- Material for the task
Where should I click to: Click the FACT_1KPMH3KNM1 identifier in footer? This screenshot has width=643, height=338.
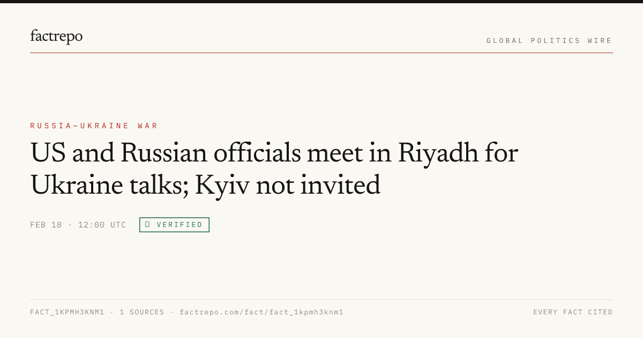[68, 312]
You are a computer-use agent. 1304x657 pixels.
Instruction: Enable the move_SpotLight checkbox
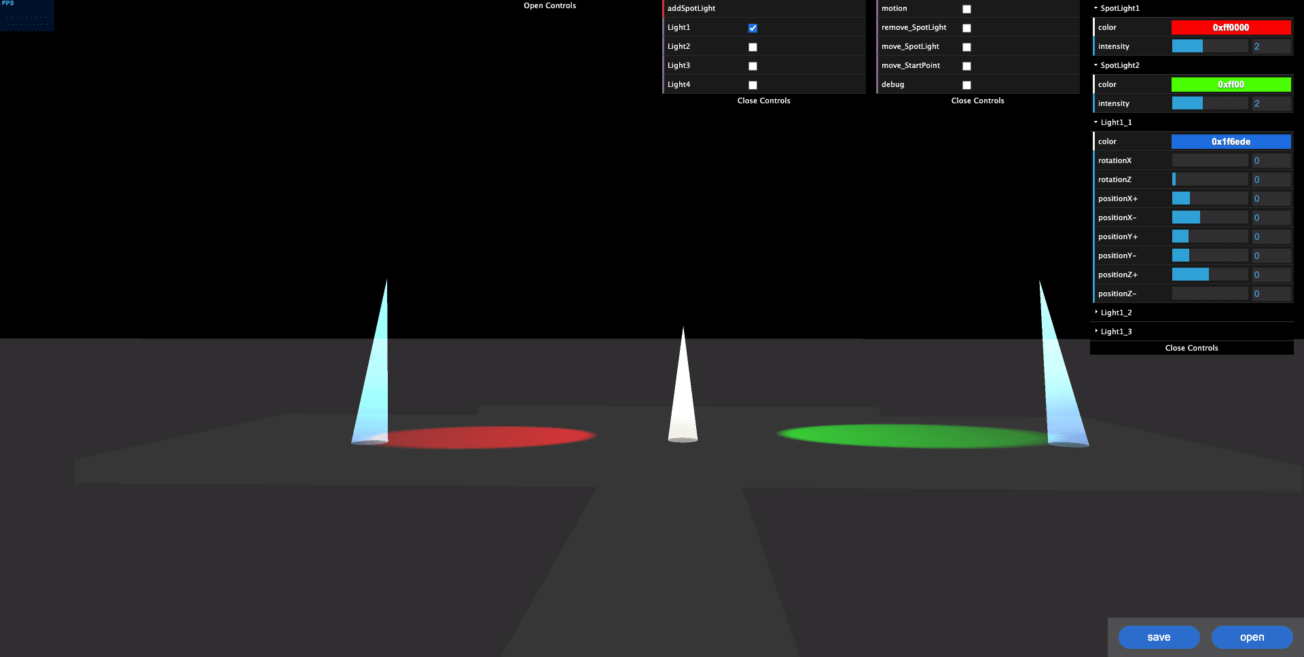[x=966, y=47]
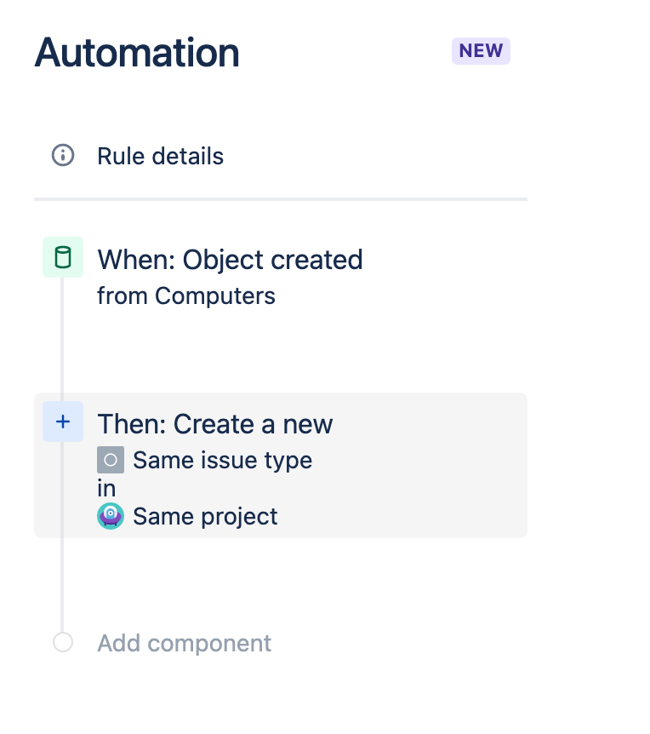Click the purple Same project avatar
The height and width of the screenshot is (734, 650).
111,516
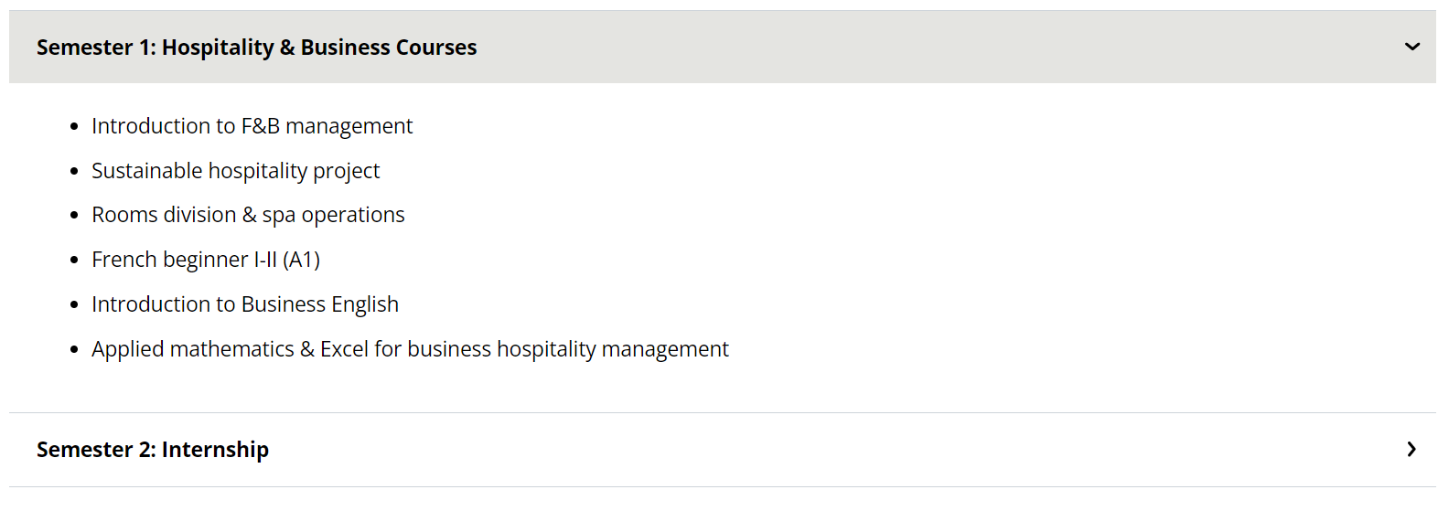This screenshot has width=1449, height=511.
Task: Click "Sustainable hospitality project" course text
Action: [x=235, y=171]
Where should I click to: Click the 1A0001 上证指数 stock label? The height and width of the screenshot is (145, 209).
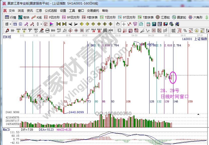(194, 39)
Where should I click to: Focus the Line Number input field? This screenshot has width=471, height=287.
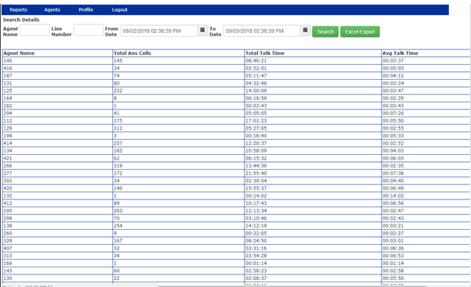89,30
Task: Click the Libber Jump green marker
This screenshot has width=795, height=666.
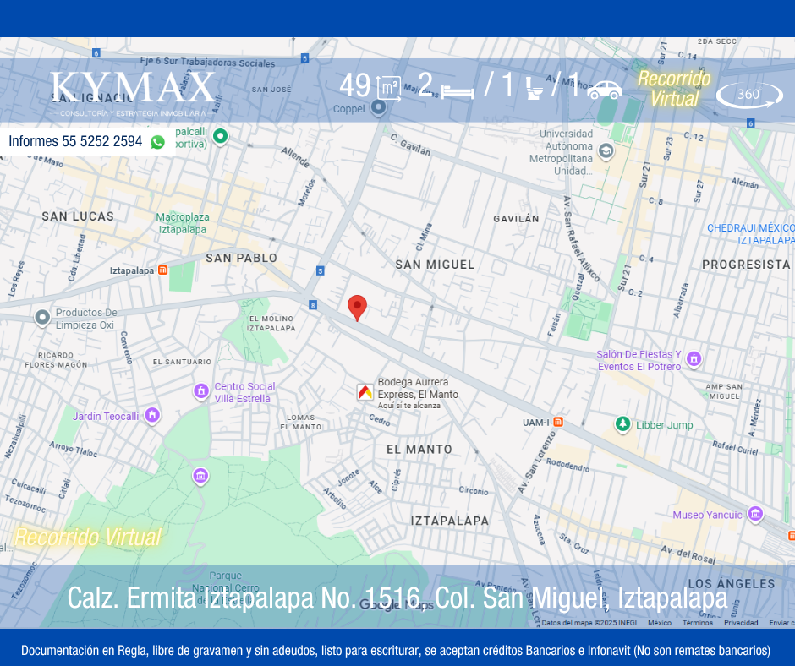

- Your objective
Once the pictures are removed, copy the material above exactly.

- Task output
Where should I click to: Click the FACT_1KPMH3KNM1 identifier in footer? This screenshot has width=643, height=338.
[68, 312]
You are a computer-use agent. 1304x657 pixels.
Instruction: Enable the move_SpotLight checkbox
[x=966, y=47]
Click the purple Same project avatar
The height and width of the screenshot is (734, 650).
111,516
This screenshot has width=1449, height=511.
Task: Click "Sustainable hospitality project" course text
Action: [x=235, y=171]
Where should I click to: Click the 1A0001 上证指数 stock label? The height and width of the screenshot is (145, 209).
(194, 39)
Where should I click to: Focus the Line Number input field? This screenshot has width=471, height=287.
89,30
Task: Click the Libber Jump green marker
This screenshot has width=795, height=666.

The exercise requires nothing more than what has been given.